Thanks on sharing your story. There are plenty of trans men into men and trans women into women, so I don’t see anything out of the ordinary there. Not trying to nudge you in any particular direction, just want to say you’re not alone in any of these questions.
 
Thank you again. My wife knows I am trans but does not know how to deal with this very tough concept but also refuses therapy for the other things in life that happen. Including her own adult abuse. I had to stop taking meds for health issues and I miss it quite a bit. Every estrogen shot felt like a rush of relief reinforcing my feminine side. I have a lot of med issues from the military now so I must deal with those. But we spend time apart because I have excellent care where I am and the weather is better for me. I am not into wanting to go out or date or develop relationships with anyone. This site has given me a lot more to process but in a good way. My wife has periodically asked if I am gay. I am just me, whatever that is.
 
This thread was really powerful for me and took me several weeks to read as it opened my eyes to my own life experience, I can imagine the experiences are different for gay men, but for me a a heterosexual man who feels compelled to act out at time of stress, reading this was a real moment of enlightenment. I think there are parallel in this to your thread? Can you see what I mean?

Thread 'I regret every single same sex encounter I've ever had'
https://forum.malesurvivor.org/threads/i-regret-every-single-same-sex-encounter-ive-ever-had.76584/
 
Thanks Gayornot,

Sorry to hear about your wife having difficulties. Sometimes the simplest things can be the hardest to process. Therapy or counseling can definitely help and I hope you both get there or get to a point or acceptance. I hope you can also get to a point where you can be back on your meds at some point soon.
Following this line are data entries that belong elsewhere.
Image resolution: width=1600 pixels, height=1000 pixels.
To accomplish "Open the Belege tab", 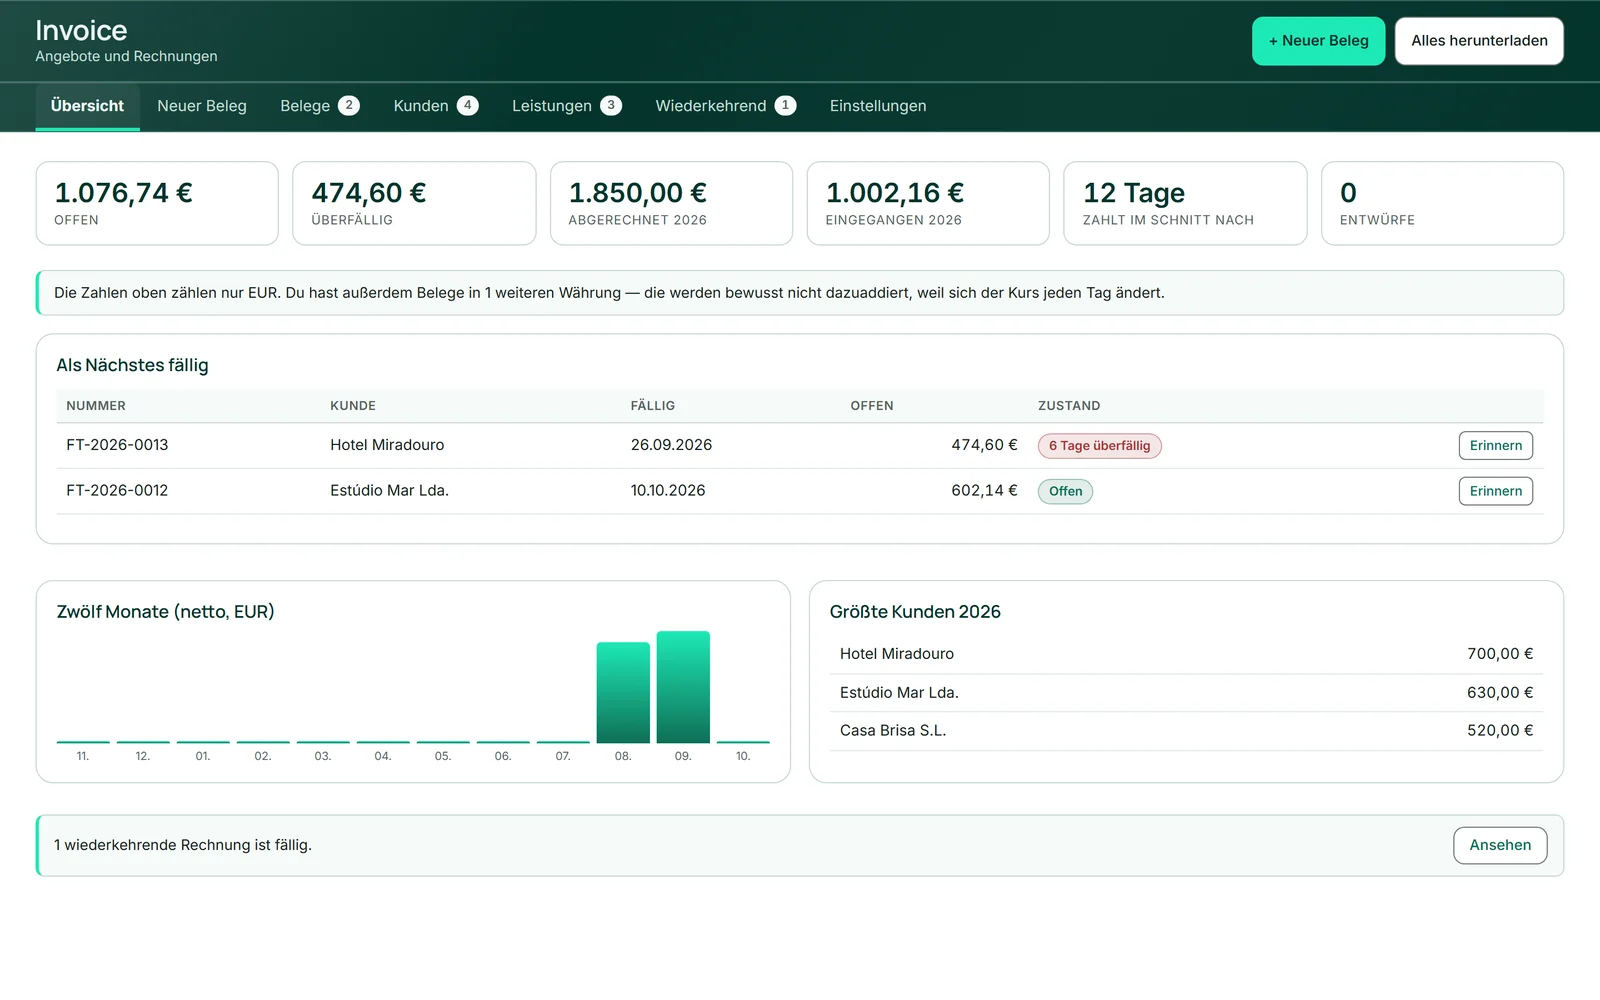I will click(x=319, y=106).
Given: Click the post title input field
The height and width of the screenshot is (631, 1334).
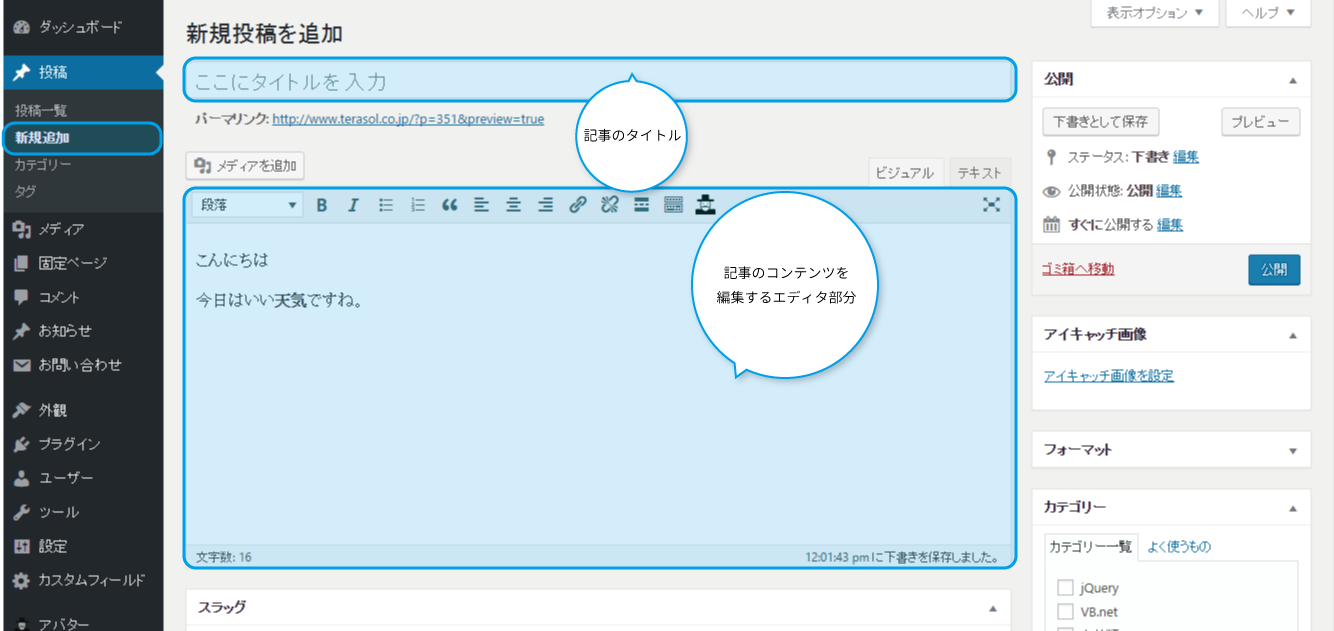Looking at the screenshot, I should pyautogui.click(x=598, y=81).
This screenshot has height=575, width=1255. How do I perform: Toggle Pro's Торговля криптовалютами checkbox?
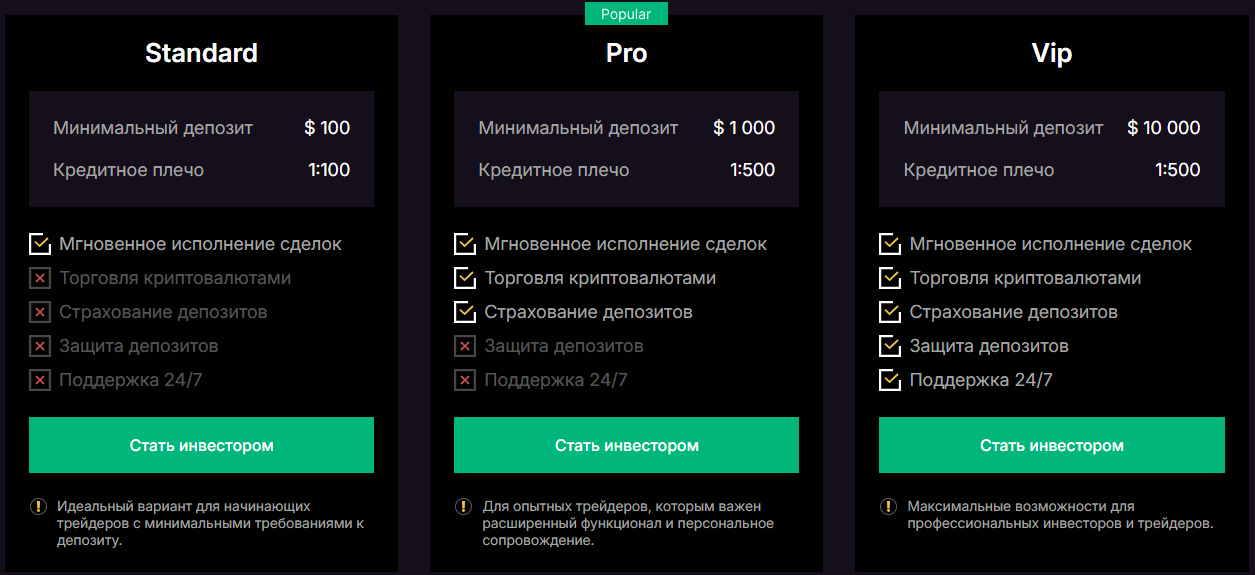click(465, 278)
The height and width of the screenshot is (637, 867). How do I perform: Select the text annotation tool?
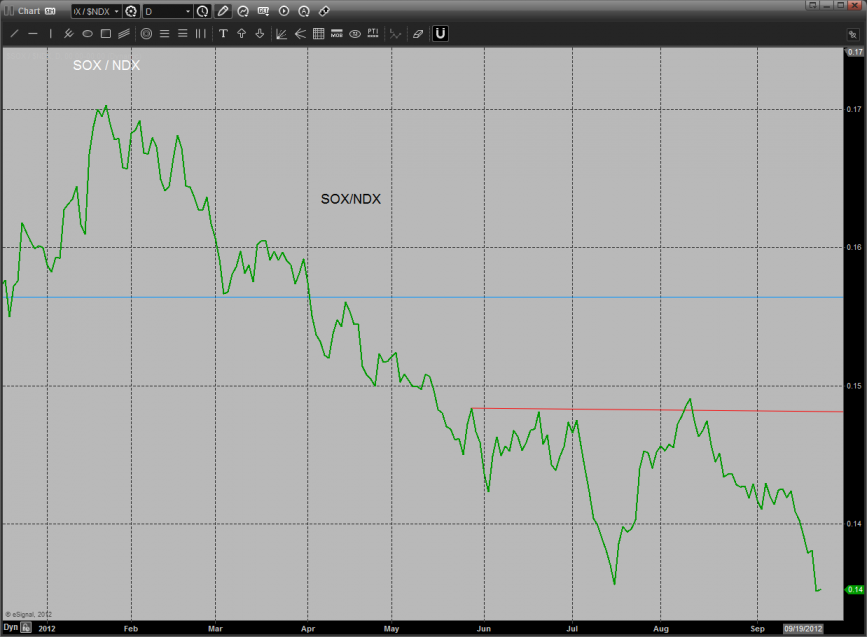pyautogui.click(x=223, y=33)
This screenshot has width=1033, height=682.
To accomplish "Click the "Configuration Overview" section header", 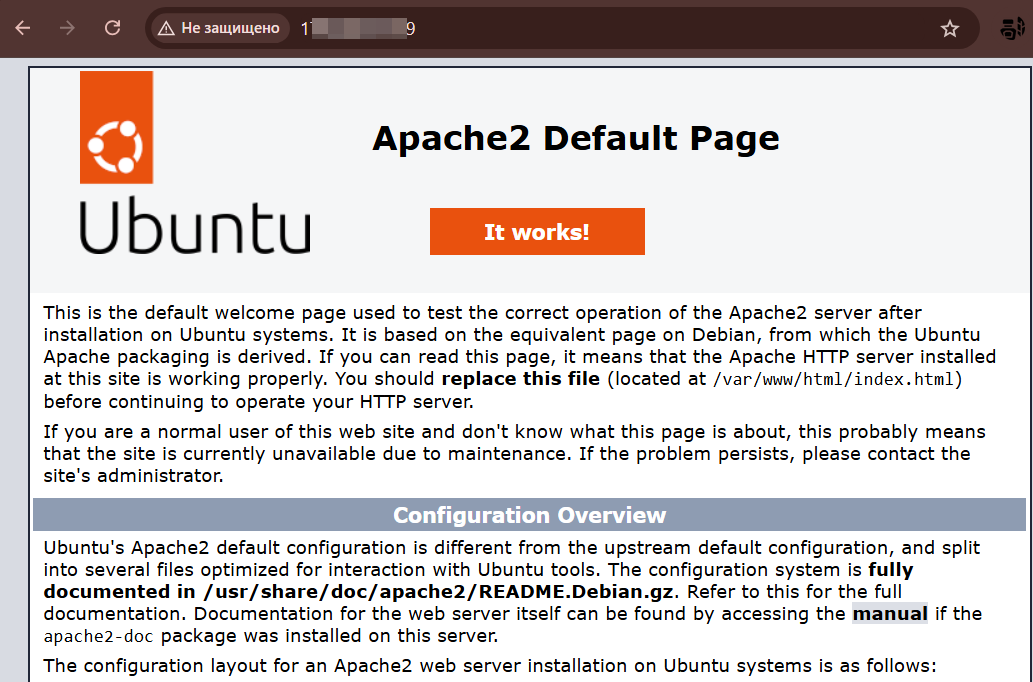I will 529,515.
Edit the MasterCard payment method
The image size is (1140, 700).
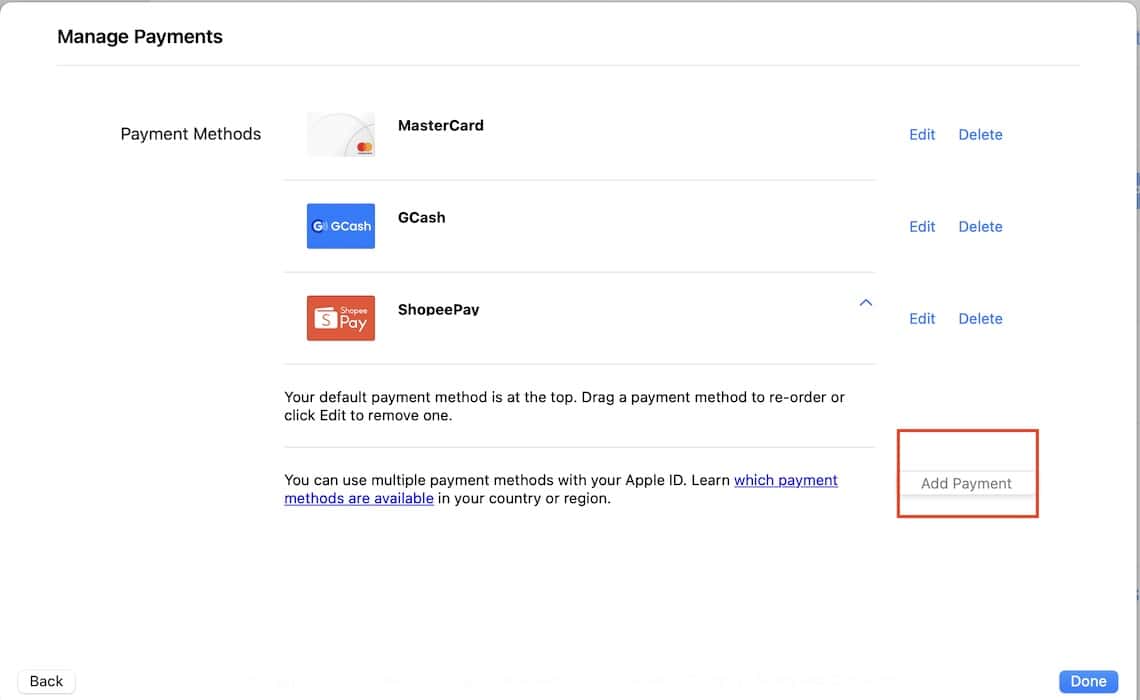[x=922, y=134]
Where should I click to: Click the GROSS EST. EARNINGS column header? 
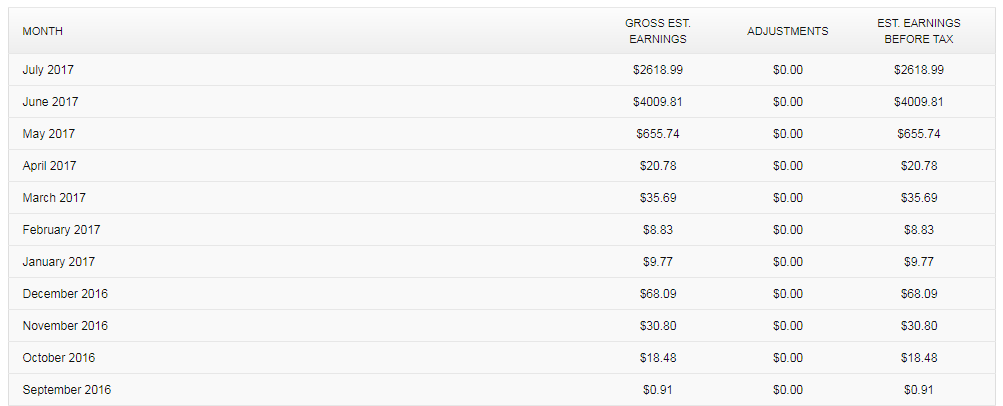[658, 31]
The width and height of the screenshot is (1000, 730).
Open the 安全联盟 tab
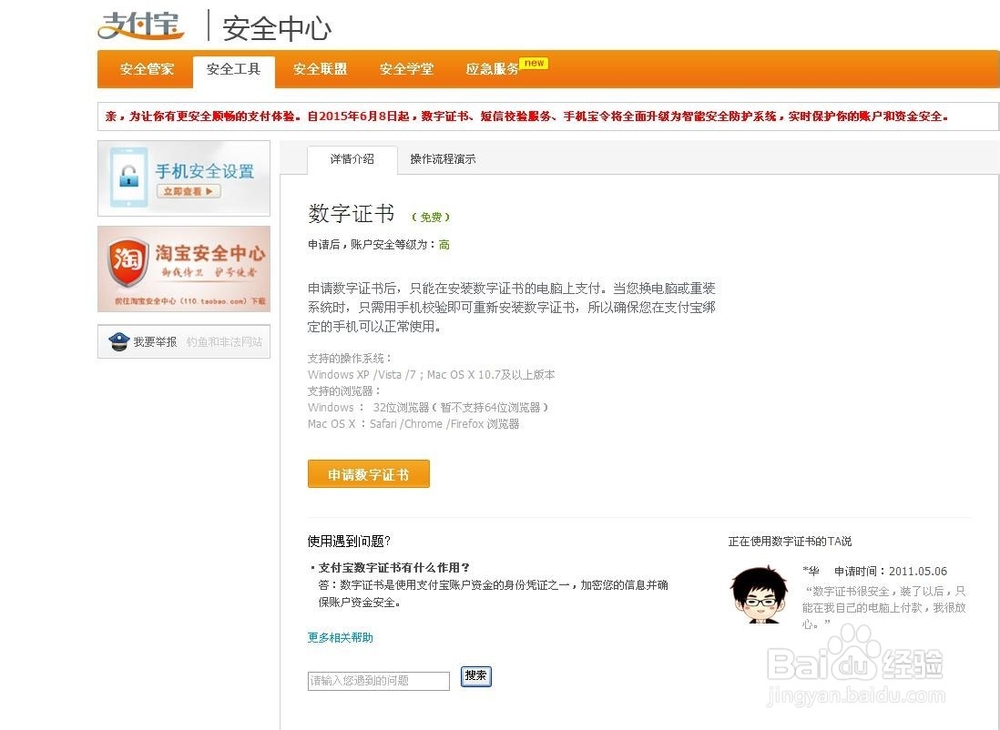(320, 70)
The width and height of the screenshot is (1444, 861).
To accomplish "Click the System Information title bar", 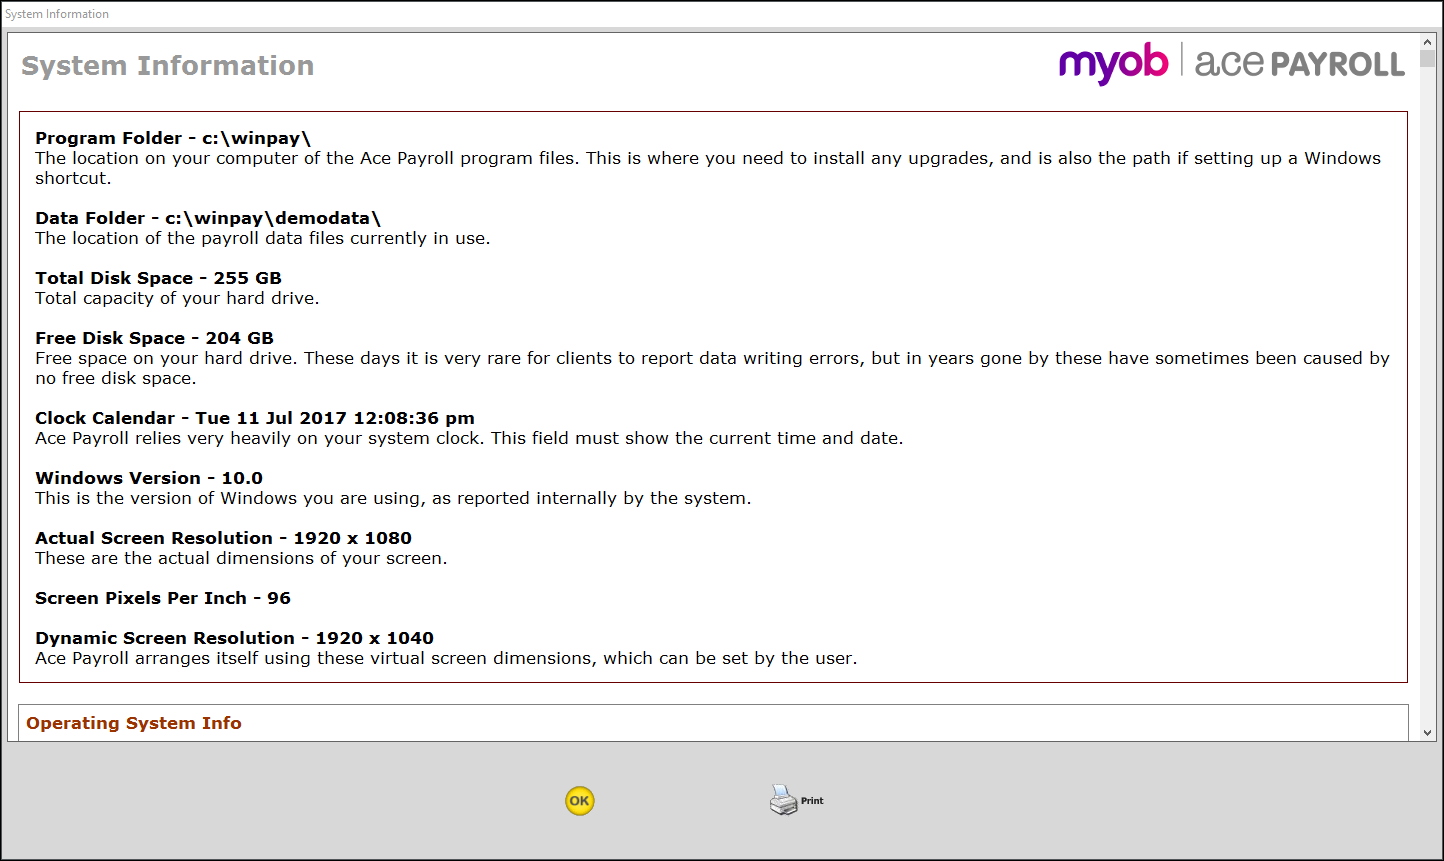I will 55,13.
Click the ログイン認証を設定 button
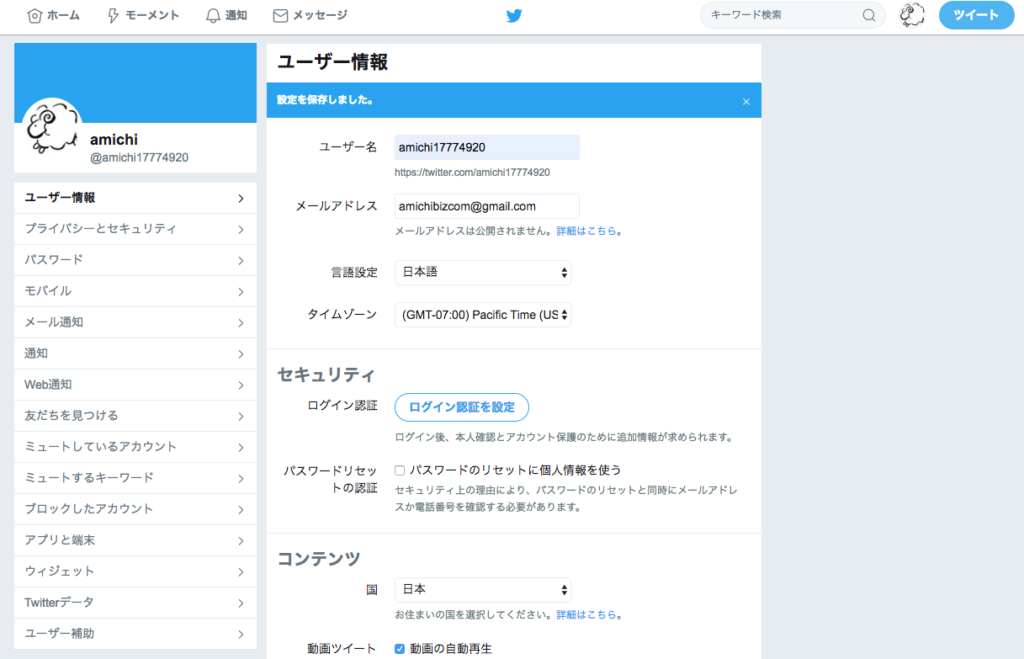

Some people choose the ‘queer’ label within the LGBT+ Community because they just don’t know where they fall, and that’s ok. I also think that ‘rounding up’ is acceptable. I say I’m 100% gay but in reality it’s more like 99.9% gay with one very specific situation where I could be sexually interested in women for a brief fling. Technically I’m bi but for practical purposes I’m fine with the label I choose. It’s just a label, yet I’m the one who makes and lives my reality.
 
Jethro I understand where you are at. I can’t profess to know what is good for you, but I finally acted on my urges and have the satisfaction of having burst mentality bubbles by exploring what was good. I am glad ai did so I am not even more frustrated. I love being used by a man. Even more with trans. But I will not compromise health concerns. That is also frustrating to me, as I would love to the the man in the room servicing all the other men bareback. A man in my ass is heaven to me

Steve, I do wonder at this point if I would be able to be in a gay relationship since I love mm sex so much.
 
Thanks Gayornot for sharing. I have often felt that I am alone. This is not an experience I would want to be in the company of others, but I feel much of what you have shared.
 
This site has been helpful for me in differentiation of history and current desires. It helps look at the intersection of how I look to help others while having my own cravings that I am comfortable with in private but not out in the open. My concern is that even if I were to find a men’s group to share I would want to sexualize it and want to act out with the group. I would fantasize about being used by two men in a relationship until I did and it was fantastic! It’s almost like I a,m 2 people.